Stored items from a collection
——

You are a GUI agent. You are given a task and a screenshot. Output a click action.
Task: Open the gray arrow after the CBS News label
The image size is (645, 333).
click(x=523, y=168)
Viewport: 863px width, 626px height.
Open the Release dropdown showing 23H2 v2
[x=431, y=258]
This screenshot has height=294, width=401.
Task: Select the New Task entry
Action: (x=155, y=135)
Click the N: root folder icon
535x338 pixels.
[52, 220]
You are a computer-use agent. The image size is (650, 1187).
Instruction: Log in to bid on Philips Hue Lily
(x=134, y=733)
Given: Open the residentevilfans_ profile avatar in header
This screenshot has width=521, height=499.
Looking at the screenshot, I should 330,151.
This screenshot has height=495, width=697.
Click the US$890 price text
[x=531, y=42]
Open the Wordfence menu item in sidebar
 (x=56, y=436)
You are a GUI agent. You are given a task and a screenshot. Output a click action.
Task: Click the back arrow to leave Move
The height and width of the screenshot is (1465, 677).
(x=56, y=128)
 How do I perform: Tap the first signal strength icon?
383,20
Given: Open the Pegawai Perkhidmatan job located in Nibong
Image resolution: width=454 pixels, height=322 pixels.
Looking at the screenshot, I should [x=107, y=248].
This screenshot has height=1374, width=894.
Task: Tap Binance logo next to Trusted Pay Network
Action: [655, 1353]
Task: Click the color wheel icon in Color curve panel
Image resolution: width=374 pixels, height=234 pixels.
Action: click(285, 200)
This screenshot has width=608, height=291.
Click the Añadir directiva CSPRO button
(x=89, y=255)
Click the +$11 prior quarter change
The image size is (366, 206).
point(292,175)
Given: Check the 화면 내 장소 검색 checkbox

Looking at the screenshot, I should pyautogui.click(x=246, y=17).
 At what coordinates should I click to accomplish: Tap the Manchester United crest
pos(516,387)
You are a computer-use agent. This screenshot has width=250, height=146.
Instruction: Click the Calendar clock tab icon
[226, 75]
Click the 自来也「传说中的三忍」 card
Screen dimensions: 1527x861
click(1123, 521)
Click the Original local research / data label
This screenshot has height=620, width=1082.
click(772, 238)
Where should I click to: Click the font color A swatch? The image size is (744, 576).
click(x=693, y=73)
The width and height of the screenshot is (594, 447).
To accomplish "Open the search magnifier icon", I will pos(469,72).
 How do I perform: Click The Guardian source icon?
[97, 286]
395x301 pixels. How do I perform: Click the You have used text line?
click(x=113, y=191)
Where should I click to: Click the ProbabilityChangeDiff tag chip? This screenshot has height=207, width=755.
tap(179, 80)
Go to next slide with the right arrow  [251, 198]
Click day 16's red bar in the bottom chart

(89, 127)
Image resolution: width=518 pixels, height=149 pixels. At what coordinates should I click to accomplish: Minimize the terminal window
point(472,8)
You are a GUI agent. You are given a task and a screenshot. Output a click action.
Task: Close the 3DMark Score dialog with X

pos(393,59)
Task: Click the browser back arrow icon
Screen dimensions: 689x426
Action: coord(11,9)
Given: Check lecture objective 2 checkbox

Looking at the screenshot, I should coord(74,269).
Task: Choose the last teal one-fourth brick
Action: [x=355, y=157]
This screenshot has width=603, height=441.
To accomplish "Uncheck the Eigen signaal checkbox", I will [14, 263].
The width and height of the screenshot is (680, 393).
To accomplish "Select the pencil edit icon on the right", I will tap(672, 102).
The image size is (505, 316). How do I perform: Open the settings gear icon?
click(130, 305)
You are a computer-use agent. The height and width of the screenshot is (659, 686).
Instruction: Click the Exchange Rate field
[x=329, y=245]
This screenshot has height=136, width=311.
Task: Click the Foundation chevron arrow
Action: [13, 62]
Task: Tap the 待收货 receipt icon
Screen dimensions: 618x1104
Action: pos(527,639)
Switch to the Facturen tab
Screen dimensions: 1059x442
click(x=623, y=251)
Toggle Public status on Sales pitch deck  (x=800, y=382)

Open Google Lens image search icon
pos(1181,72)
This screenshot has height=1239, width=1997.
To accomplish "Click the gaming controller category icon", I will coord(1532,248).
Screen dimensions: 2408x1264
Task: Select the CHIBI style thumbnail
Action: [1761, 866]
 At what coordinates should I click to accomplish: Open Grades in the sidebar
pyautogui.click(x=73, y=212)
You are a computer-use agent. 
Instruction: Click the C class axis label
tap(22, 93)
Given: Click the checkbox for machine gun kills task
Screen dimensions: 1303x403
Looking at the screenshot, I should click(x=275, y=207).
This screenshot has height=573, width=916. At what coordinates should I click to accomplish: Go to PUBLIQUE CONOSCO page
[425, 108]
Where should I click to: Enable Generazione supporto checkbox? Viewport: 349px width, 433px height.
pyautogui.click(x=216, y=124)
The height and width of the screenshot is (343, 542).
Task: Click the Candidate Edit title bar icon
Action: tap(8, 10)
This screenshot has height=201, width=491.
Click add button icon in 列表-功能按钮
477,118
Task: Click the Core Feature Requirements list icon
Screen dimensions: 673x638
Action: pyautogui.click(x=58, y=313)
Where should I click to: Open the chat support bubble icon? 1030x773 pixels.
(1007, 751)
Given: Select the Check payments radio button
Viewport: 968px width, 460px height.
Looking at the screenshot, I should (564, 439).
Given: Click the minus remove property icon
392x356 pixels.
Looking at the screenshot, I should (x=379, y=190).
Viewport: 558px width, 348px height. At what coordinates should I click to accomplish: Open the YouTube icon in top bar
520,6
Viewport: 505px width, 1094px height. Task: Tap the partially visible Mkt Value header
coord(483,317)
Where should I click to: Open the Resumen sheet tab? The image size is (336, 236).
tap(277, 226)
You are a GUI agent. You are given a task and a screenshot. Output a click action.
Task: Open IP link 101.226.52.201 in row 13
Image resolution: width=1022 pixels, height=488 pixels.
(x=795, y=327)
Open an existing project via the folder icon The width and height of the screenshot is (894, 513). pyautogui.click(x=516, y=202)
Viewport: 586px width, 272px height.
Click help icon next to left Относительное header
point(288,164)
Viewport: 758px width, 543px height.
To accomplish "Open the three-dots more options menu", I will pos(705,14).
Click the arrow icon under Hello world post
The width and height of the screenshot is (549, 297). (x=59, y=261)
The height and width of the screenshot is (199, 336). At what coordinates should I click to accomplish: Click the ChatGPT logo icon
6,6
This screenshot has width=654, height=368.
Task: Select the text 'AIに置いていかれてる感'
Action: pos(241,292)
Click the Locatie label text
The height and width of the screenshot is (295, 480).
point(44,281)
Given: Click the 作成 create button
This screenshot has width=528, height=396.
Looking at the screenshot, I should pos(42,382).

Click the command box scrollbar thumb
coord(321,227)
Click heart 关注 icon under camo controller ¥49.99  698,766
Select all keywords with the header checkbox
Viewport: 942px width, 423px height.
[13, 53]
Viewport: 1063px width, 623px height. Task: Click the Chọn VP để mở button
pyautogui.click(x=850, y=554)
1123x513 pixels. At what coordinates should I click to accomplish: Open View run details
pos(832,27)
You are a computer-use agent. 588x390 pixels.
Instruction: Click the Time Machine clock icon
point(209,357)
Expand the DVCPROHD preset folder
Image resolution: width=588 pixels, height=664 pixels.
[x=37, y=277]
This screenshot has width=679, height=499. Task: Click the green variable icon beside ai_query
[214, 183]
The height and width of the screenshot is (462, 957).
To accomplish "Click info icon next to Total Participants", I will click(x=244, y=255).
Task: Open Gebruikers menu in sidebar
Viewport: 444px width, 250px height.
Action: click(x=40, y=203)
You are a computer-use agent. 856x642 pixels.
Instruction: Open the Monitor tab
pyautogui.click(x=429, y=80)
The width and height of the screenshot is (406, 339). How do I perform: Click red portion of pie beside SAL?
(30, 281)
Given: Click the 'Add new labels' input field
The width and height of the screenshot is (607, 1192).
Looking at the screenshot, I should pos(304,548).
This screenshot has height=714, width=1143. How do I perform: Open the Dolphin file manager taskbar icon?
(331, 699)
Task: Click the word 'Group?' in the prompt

——

## Exercise brief
Reproduce, character for character, only the lines of the preceding data that start at the line with "Open the Wordfence menu item in sidebar" and end at the line with "You are a computer-use agent. This", both included.

## Answer space
Open the Wordfence menu item in sidebar
 (x=56, y=436)
You are a GUI agent. You are given a task and a screenshot. Output a click action.
Task: Click the back arrow to leave Move
The height and width of the screenshot is (1465, 677).
(x=56, y=128)
 How do I perform: Tap the first signal strength icon?
383,20
Given: Open the Pegawai Perkhidmatan job located in Nibong
Image resolution: width=454 pixels, height=322 pixels.
Looking at the screenshot, I should [x=107, y=248].
This screenshot has height=1374, width=894.
Task: Tap Binance logo next to Trusted Pay Network
Action: [655, 1353]
Task: Click the color wheel icon in Color curve panel
Image resolution: width=374 pixels, height=234 pixels.
Action: click(285, 200)
This screenshot has width=608, height=291.
Click the Añadir directiva CSPRO button
(x=89, y=255)
Click the +$11 prior quarter change
The image size is (366, 206).
point(292,175)
Given: Check the 화면 내 장소 검색 checkbox

Looking at the screenshot, I should pyautogui.click(x=246, y=17).
 At what coordinates should I click to accomplish: Tap the Manchester United crest
pos(516,387)
You are a computer-use agent. This screenshot has width=250, height=146.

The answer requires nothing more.